Consuming HTTP Services in Python Transcripts
Chapter: Accessing authenticated HTTP services
Lecture: Authenticated HTTP service overview
Login or
purchase this course
to watch this video and the rest of the course contents.
0:01
You've seen on our service here that we've had the basic unauthenticated http restful service,
0:07
but you probably also noticed that we have a secured version, and that's a debatable measure, but let's say it requires authentication version,
0:15
like this one is actually not going over ssl but again, it's not actually protecting any real data, right,
0:21
but if I do click on it, it says oh you have to enter your username and password,
0:24
and if I just say cancel, I get a basic auth username, password is required,
0:28
if I try it again, you can see down here I could type kennedy and super_lockdown
0:34
because we are all about security here, then it will actually let us in, okay.
0:39
So, we can see over here, this is postman, I've made a little request here that is going to go get the restricted blog data here,
0:47
and it has no authentication setup right now, so I am going to hit send, and same thing, you must authenticate with the username and a password,
0:56
so we come down here and we say basic auth and we can put the username and the password in, kennedy and super_lockdown
1:04
and we can update the request, and save, and now, we get our data back, beautiful, right, and you can see these are
1:11
the responses we got back from the server, and so on.
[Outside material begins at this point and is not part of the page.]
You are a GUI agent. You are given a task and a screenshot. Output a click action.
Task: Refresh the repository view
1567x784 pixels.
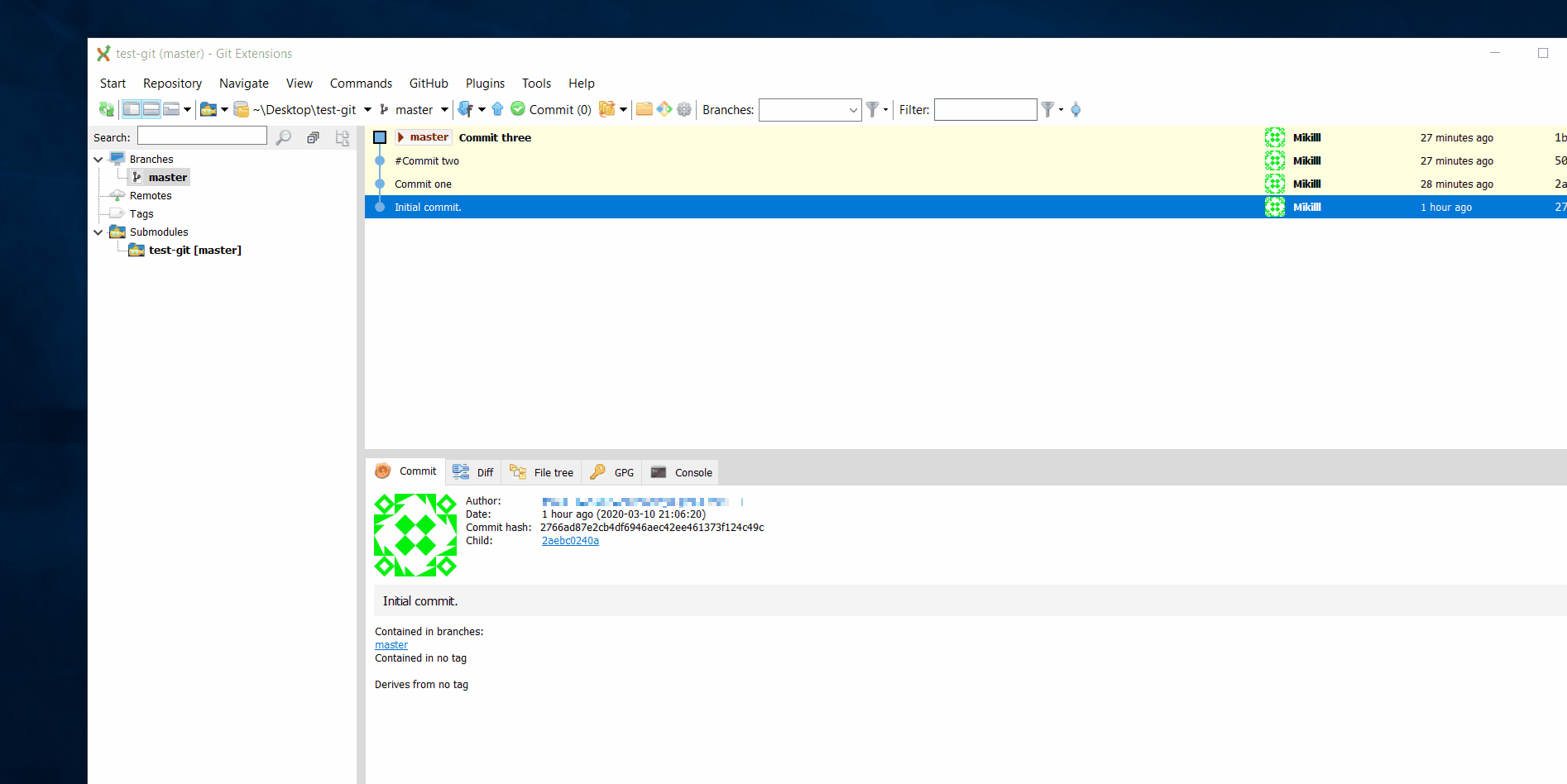(x=107, y=109)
We can also go to the headers and see what we are going to send across
1:17
so I could send this authorization and we could not use postman to generate this but we could just literally type in basic and then this,
1:25
and this is the base 64 encoded version of username:password as a byte array, so as long as we send that across we get data back, we go to the body,
1:37
if we don't send that across, and we take away authorization as well, none, right, nothing turn this back on, allow authorization to be sent,
1:45
we're in, okay, so that is how basic authentication works, it just sends that string, which like I said, that is plain text, username and password
1:53
so be super careful about that. Alright, so we are going to see that we can do this both in Requests,
1:59
and we can do this in the builtins, it's super easy in the request, it's super non obvious and not particularly easy in the builtins,
2:05
but I'll show you how to do it for both.